The men's blues of 'Custard Pie' is salacious and dripping with fluids, Jimmy Page's craggy Les Paul and the throaty howl of Plant's harp, barnyard thud of Bonzo's bass drum and hi-hat, all pounded out by JPJ. 'The Rover', a track that would likely bore if it came from any other band, invites us in and tempts us to get up and dance but epic funereal 'In My Time of Dying' knocks us back down with a maudlin gospel that highlights Plant's genius for the floating lyric tradition, climaxing with a typically mesmerizing riff from Page sewn together by Bonham's booming syncopation. A bit of Texas honkytonk for 'Houses of the Holy', full of character and texture. At times you can almost hear the scratches and pops of an old blues record. 'Trampled Underfoot' pumps its way to the front, a dominating bit that shows the group's development of tone, emotional content and rock styling, and got a lot of radio play in the states as I recall. And the evocative 'Kashmir' ends the first disc with visions of sparse lands, red skies, purple light, and travels of the spirit. Orgasmic at times, it reveals Page&Plant's fondness for Middle Eastern musics and became a favorite for countless fans and non-fans alike.

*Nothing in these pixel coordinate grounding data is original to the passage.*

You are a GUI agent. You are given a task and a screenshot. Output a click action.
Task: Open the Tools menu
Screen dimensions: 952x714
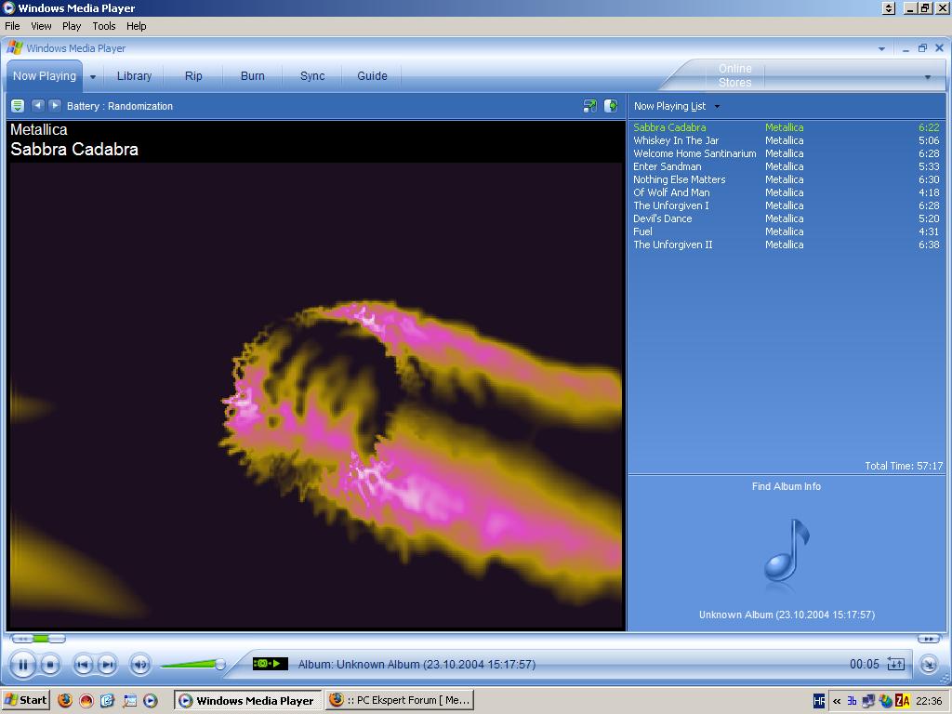point(103,26)
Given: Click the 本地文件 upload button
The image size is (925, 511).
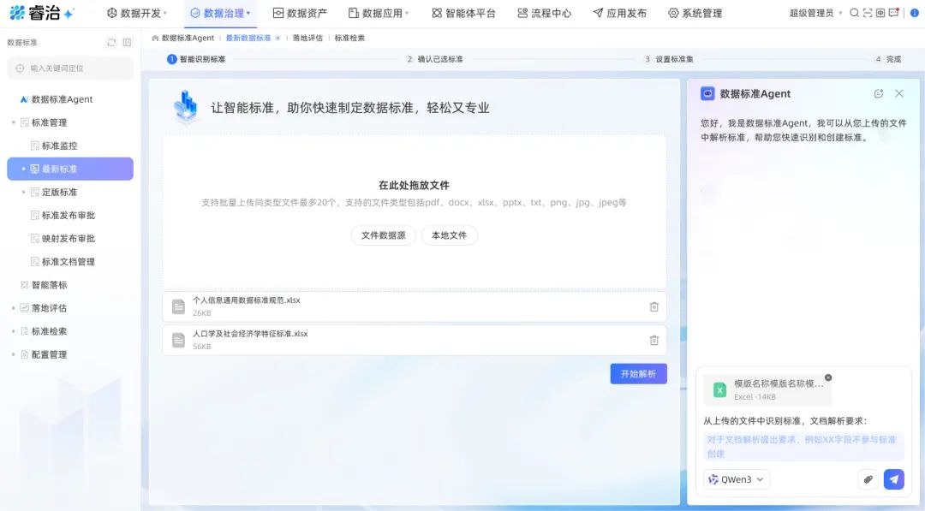Looking at the screenshot, I should [x=449, y=235].
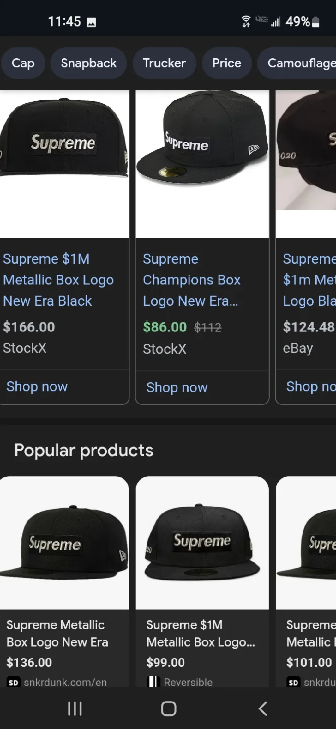
Task: Open Supreme Champions Box Logo listing
Action: [192, 280]
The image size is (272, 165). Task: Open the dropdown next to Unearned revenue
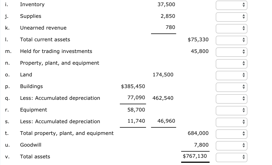(x=231, y=29)
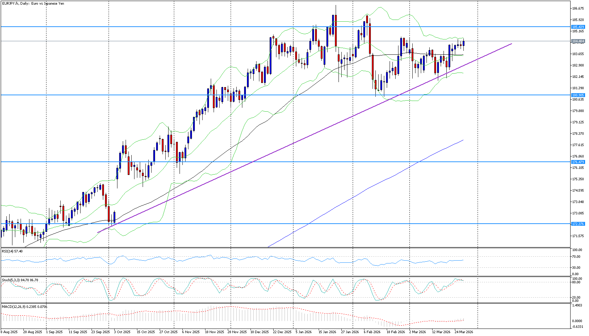589x336 pixels.
Task: Click the 24 Mar 2026 date label
Action: 464,332
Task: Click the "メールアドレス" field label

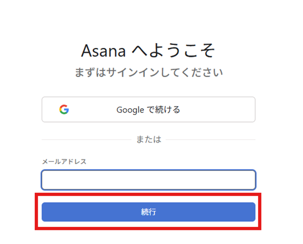Action: (x=64, y=162)
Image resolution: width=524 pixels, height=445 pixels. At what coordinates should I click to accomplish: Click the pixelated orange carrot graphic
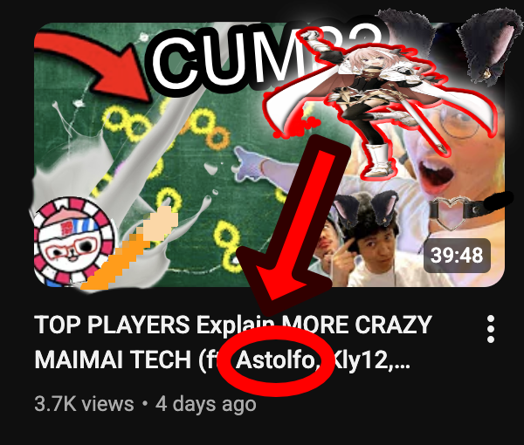pyautogui.click(x=130, y=249)
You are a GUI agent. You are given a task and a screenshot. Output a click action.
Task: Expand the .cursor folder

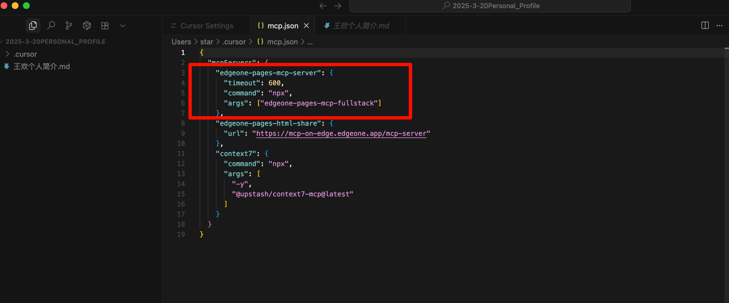point(25,54)
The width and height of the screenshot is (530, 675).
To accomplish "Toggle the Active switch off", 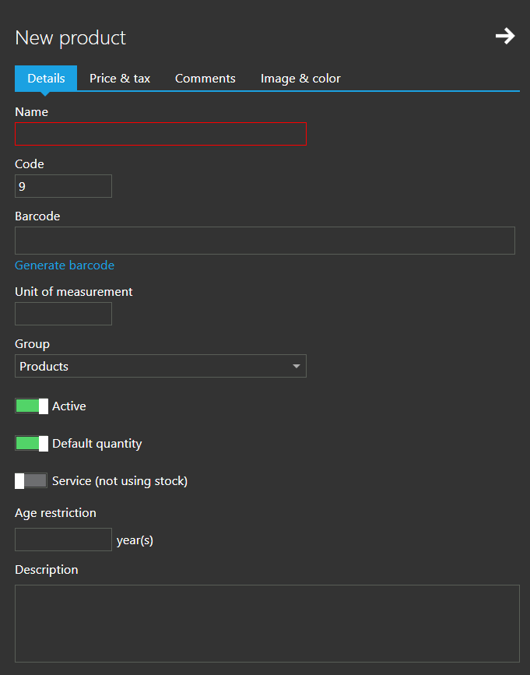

Mama move your false teeth, papa wanna scratch your gums -- Champion Jack Dupree

'In the Light' picks-up from where we're left with a vibration of synth and Plant's call to awakening knitted brilliantly into Jimmy Page's bluenotes and rocking steady all the way through, Jones's counterlines on bass and John Bonham's patient timekeeping, in kind with 'Over the Hills and Far Away' from 1973 and one of the best things in their catalog. Jimmy Page gives us a well-earned break with gossamer 'Bron-Y-Aur' as it swirls around in our head delighting us with the magic of one man and a guitar. 'Down by the Seaside', though lazy and almost Grateful Dead-like, is not that bad and wakes up in the middle with a driving rock beat. Page's dreams of guitar armies - later to be fully realized on the magnificent Presence - are displayed in 'Ten Years Gone' with a roughly layered approach he'd honed by 1975, the driving power of this group pushing it all forward, making it work through sheer will. 'The Wanton Song': c'mon, how can you not like this? Simple perfection spat out by the greatest hard rock band the world has ever known-- ooh, in the darkness can you hear me call? Yeah I thought so. 'Boogie With Stu', the only questionable addition to an otherwise brilliant album, swings through and juxtaposes a mandolin solo on top of a raggy piano. More pissed-off Men's Blues for 'Black Country Woman' and things close on drunken 'Sick Again', Plant stumbling with Joe Cocker seizures as he confronts the craziness around him.

Here were four men who had a musical and personal chemistry that most musicians would literally kill for at the height of their physical power and ingenuity, and a record of rock music so good it occasionally defies reason. Physical Graffiti is the other White Album, and a treat every time it is spun that continues to reveal its treasures.